## Supplied material
++++++++++

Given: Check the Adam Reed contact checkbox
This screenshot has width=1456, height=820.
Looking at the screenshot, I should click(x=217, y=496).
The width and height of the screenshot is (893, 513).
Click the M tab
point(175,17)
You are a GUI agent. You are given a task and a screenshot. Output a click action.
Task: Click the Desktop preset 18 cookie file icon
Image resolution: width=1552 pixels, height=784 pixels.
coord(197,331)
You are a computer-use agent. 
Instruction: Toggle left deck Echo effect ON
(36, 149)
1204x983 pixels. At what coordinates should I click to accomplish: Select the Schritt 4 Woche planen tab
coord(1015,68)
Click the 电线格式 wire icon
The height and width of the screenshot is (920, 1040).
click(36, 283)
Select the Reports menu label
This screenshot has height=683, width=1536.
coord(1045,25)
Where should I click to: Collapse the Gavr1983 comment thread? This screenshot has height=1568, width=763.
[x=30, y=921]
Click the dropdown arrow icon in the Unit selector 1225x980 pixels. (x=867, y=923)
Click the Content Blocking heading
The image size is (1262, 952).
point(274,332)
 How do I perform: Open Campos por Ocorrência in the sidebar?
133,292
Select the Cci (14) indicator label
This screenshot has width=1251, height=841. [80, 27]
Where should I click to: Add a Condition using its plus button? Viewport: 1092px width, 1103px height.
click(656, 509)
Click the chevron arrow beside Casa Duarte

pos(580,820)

++++++++++

## Work to be completed
Copy out the material above line for line, with no changes.

## Worked solution
Given: Check the Adam Reed contact checkbox
This screenshot has width=1456, height=820.
Looking at the screenshot, I should click(x=217, y=496).
The width and height of the screenshot is (893, 513).
Click the M tab
point(175,17)
You are a GUI agent. You are given a task and a screenshot. Output a click action.
Task: Click the Desktop preset 18 cookie file icon
Image resolution: width=1552 pixels, height=784 pixels.
coord(197,331)
You are a computer-use agent. 
Instruction: Toggle left deck Echo effect ON
(36, 149)
1204x983 pixels. At what coordinates should I click to accomplish: Select the Schritt 4 Woche planen tab
coord(1015,68)
Click the 电线格式 wire icon
The height and width of the screenshot is (920, 1040).
click(36, 283)
Select the Reports menu label
This screenshot has height=683, width=1536.
coord(1045,25)
Where should I click to: Collapse the Gavr1983 comment thread? This screenshot has height=1568, width=763.
[x=30, y=921]
Click the dropdown arrow icon in the Unit selector 1225x980 pixels. (x=867, y=923)
Click the Content Blocking heading
The image size is (1262, 952).
point(274,332)
 How do I perform: Open Campos por Ocorrência in the sidebar?
133,292
Select the Cci (14) indicator label
This screenshot has width=1251, height=841. [80, 27]
Where should I click to: Add a Condition using its plus button? Viewport: 1092px width, 1103px height.
click(656, 509)
Click the chevron arrow beside Casa Duarte

pos(580,820)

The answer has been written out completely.